NIU Professor Develops Tool for Tornado Forecasting

A professor develops a forecasting model to predict tornadoes a few weeks away

One Northern Illinois University professor has developed a tool that could allow forecasters to do something they've never done before: forecast not just severe weather, but tornadoes, possibly weeks in advance.

Tornadoes are one of mother nature's most destructive forces, and are sometimes meteorologists' biggest nightmares to forecast.  That's because even the smallest variable, changing in the atmosphere, can be the difference between one tornado, or many of them

Victor Gensini, Assistant Professor of Meteorology at NIU said, "It really started after April of 2011, the big tornado season that we had across the United States.  We were really interested in the major factors on the large scale that were driving such an intense month of tornadic activity."

NIU Assistant Meteorology professor Victor Gensini is talking about the development of his tornado prediction model.  It's called E.R.T.A.F, the Extended Range Tornado Activity Forecast.  It's a way to predict tornado risks which may be weeks away.

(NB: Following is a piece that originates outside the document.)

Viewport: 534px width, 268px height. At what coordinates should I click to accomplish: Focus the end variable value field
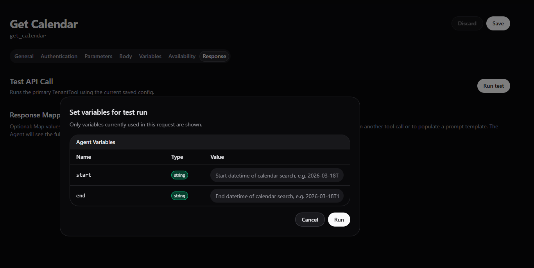(x=277, y=196)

Gensini said, "Basically, you look at temperature, high and low temperature, and precipitation forecast.  The idea is, can we push the envelop past the one week time frame?  Do we have any skill in forecasting these events at weeks two and three? That was our major driving research question.  And the answer is yes, we do have skill."

That skill comes from an equation first developed in the 1800's.  Gensini was able to take the equation and apply it to tornadoes, but it is not a simple equation.

Gensini explains, "It's a triple integral.  It's actually an integral of latitude, longitude, and then vertical height.  So we need the momentum of the wind, but we need it at every grid point across the globe in order to do this.  All latitudes, all longitudes, and the entire vertical column."

Luckily, you don't have to know that.  Gensini says all you need to know is that this formula could be the key to the next step in severe weather preparedness.

Gensini adds, "We're working with collaborators in NOAA and other governmental agencies that are interested in trying to forecast extreme events at sub-seasonal scales."

This week is Illinois Severe Weather Preparedness Week.  You can prepare yourself by going to the National Weather Service's website which shows what to do in many different situations regarding severe weather.